Alhamdulillah... siang tadi dapet sms dari Aya kalo cerpen Japan in Love-ku lolos. Bener-bener gak nyangka, soalnya aku sempet pesimis mengingat ini kali pertama ikutan event mayor sekaligus juga kali pertama bikin cerita setting Jepang. Walaupun belum berhasil jadi yang terbaik, tapi masuk 76 besar dari 700-an naskah itu rasanya sesuatuuu :D
Nah, beberapa jam kemudian ada postingan sang Juri analisis tentang cerpen Teru Teru Bozu yang berhasil memboyong notebook Asus itu. Buat pelajaran, kubaca sampe tuntas. Menurutku inilah kunci buat lolos event mayor kayak gini. Kalo dipelajari, bisa jadi bekal buat ikut event-event Diva berikutnya.
Cekidot!
ANALISIS CERPEN “TORU-TORU BOZU” KARYA RAFANDHA (CERPEN TERBAIK LOMBA #JAPANINLOVE)

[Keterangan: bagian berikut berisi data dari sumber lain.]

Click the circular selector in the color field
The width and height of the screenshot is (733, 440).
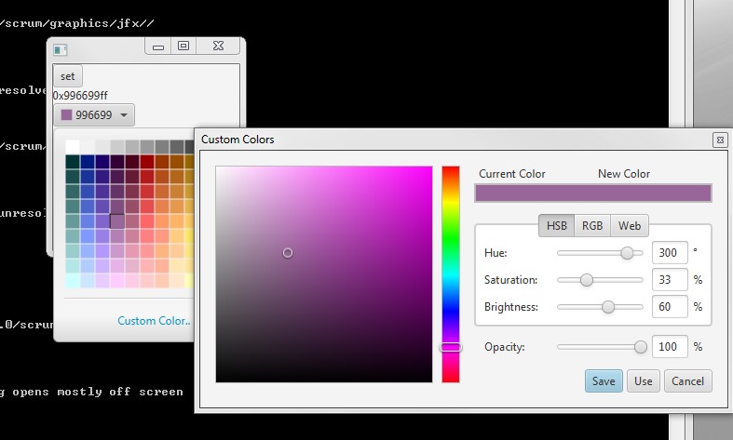(x=288, y=253)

#JapanInLove adalah sebuah lomba mengarang cerpen
berlatar Jepang yang digelar hanya 10 hari (tanggal 20-30 Maret 2013) oleh DIVA
Press. Saya sendiri menjadi jurinya. Berdua dengan penyair Mas Toan Achmad Muchlis Amrin, si ahli puasa Daud, suami Nyai Zizi,
ayah gus Fawa. Tahu berapa naskah
cerpen yang harus saya seleksi? Lebih dari 700 cerpen!
Saya menilai dan memutuskan cerpen yang “layak
terbit” hanya dalam 9 hari! Gimana cara menjurinya? Jangan-jangan....aiihhh...trektekdungcess... (sorry, saya menulis analisis cerpen ini sambil dengerin lagu
dangdut koplo Tak Tunggu Balimu di-repeat permanen!)

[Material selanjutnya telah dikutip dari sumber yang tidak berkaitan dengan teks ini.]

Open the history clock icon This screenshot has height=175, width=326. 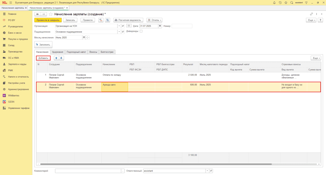pos(280,3)
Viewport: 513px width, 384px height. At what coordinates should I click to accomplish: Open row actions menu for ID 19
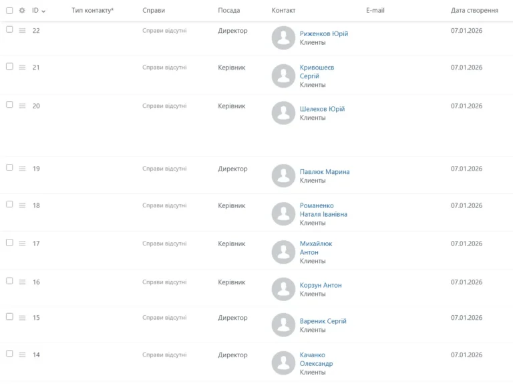22,169
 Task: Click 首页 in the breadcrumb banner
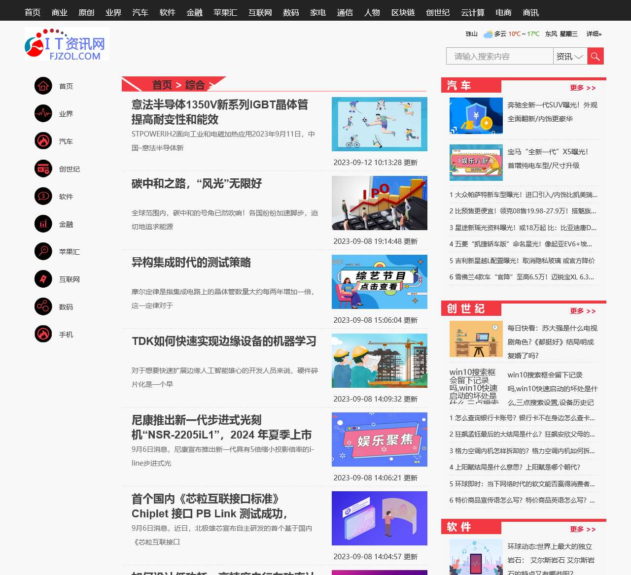click(x=162, y=85)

Oke, tentu subyektivitas ada. Iya dong, saya kan
masih hidup, berpikir, berempati, niscaya saya nggak bakal pernah bisa memisahkan
diri dari subyektivitas. Tetapi, saya sengaja menulis anlsisis cerpen ini
supaya jadi pengetahuan buat semua peserta lomba-lomba DIVA Press yang telah
dan atau akan diadakan bagaimana cara saya melakukan penilaian.
Maafkanlah wahai
sayangku...terpaksa meninggalkanmu...hookk hookk
Aku tak membenci dirimu dan
melepaskan cintamu...
Kau tahu diriku kutahu
dirimu... #jare sopo...traktakdesss...
#Enakbangetsumpahkoplonya!
Oke, lanjut!
Bayangkan, membaca 700-an cerpen dalam 9 hari?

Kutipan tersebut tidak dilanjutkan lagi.